Bringing the BMA junior doctors in to talks

With ironic timing, in the wake of the three-day strikes last week, we learned that the BMA and the Department For Health But Social Care may actually be starting pay talks.

The DHBSC's Friday statement noted that "we deeply regret that over 175,000 appointments and procedures were cancelled this week, despite our offer to start formal talks on the condition strikes were paused". Two thoughts on this: I've seen more conciliatory statements; and great timing, chaps - bravo.

The Fictional Forty ride again at PMQs

This week's Prime Minister's Questions was a Budget warm-up act, but saw another brace of spiky questions on the Fictional Forty 'New Hospitals' from Lib Dem Daisy Cooper and Labour's Karen Buck.

The 'New If Fictional Hospitals Programme' is pioneering a new way of doing public procurement and services, moving us from virtual wards to virtual hospitals. It's very Meta.

Advising The Banker

The New Statesman's Rachel Wearmouth revealed this week that Steve 'The Banker' Barclay brought private healthcare lobbyist Lionel Zetter in to DHBSC to help set up his personal office.

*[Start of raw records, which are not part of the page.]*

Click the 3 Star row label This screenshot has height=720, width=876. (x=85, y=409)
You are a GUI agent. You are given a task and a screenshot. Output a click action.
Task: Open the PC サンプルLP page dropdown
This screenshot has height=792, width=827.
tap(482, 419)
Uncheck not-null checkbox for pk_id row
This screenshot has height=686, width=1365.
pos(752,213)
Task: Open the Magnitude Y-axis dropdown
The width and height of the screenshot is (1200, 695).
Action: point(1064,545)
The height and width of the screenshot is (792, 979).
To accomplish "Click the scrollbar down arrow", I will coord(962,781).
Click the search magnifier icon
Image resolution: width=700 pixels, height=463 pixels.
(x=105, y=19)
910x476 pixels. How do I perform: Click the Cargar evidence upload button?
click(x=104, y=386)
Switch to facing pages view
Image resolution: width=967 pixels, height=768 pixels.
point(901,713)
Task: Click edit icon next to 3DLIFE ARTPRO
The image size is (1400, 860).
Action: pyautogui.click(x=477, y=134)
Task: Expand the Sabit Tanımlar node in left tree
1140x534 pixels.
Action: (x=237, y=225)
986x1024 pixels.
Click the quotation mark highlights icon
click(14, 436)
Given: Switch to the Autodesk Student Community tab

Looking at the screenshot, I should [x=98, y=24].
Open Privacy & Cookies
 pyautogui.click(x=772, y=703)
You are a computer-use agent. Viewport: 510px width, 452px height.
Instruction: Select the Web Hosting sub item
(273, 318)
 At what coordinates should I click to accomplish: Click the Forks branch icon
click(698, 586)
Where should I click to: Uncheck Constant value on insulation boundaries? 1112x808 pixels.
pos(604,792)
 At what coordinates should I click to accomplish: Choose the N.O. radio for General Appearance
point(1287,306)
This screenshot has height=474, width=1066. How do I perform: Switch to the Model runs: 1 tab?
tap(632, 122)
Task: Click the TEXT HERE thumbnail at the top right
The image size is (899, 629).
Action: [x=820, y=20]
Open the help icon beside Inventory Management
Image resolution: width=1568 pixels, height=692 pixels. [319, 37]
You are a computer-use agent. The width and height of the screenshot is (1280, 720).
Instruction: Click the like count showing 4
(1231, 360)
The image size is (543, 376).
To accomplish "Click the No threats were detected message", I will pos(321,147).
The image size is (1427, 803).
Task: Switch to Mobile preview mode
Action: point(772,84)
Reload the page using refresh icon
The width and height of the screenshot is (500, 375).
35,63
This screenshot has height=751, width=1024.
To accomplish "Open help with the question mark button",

She reports that Mr Zetter "worked as Barclay’s policy fellow at the Cabinet Office and later as his political adviser in the Department for Health and Social Care, from January to November. Simultaneously, though not illegally, he held two roles in the private sector.

"He was vice-president of Public Affairs Asia, an organisation he helped to found and which describes itself as a “network for senior government relations, corporate affairs and corporate communications”; and also as director of the Enterprise Forum, an organisation founded for businesses to discuss policy with the government."

Mr Zetter told the NS that "I attended a handful of meetings but did not chair any of them, nor did I speak at any of them. I did not conduct any lobbying whilst I worked for Steve ... I received no payment from either the Enterprise Forum or Public Affairs Asia last year.”

Investigating The Other Steve

In last week's column, I covered the Boris Johnson Fanzine report of lobbying activity by Commons Health Select Committee chair Steve Brine MP to favour locum staff provider Remedium.

The Times revealed this week that the parliamentary commissioner for standards has opened an investigation into Mr Brine's conduct in this matter. He is under investigation for paid advocacy and declaration of an interest.

EveryGrifter News: subscribe now!

Competition raises standards and increases choice, but I must admit to being terrified by news of the latest entrant to the health subscriber newsletter market.

EveryGrifter founder 'Dr' Julia Patterson is coming for your newsletter cash, people.

She wouldn't have had to do this if you'd all bought the ÂŁ12 coffee, so you've brought it on yourselves.

There's no way I can compete with this. Sigh. That's creative destruction, I guess.

Newly-topical Agnes Arnold-Forster London Review Of Books piece from 2022 on attitudes to doctors' pay.

Isabel Hardman in The Spectator on the junior doctors' strike.

Nuffield Trust explainer on the decline of publicly-funded adult social care for older people.

Steve Black is one of the most intelligent, insightful and interesting writers about health policy: it's excellent to see that he's going to have a regular berth in HSJ.

Interesting Mail piece that sees how the NHS backlog is turning the concept of 'health tourism' on its head.

The failure to maintain records on thousands of children seen by the Tavistock gender clinic has been described as a “monumental scandal” by David Freedman in the Sunday Times. Freedman helped to conduct a comprehensive clinical audit of the first 124 young people referred to the Gender Identity Development Service (Gids) from its inception in 1989: the paper (published in 2002) found that more than a quarter of young people referred to GIDS had spent time in care; almost 40 per cent had families with existing mental health problems; and more than half had relationship difficulties with their peers.

Henry Dimbleby has resigned as the government’s so-called food tsar in order to be free to criticise its “insane” inaction against obesity, the Sunday Times reports..

Two funny pieces in HSJ: Dave West's suggestions for ways to really improve NHS planning and operational management; and Julian Patterson's latest column, on social media guidance post-LinekerGate.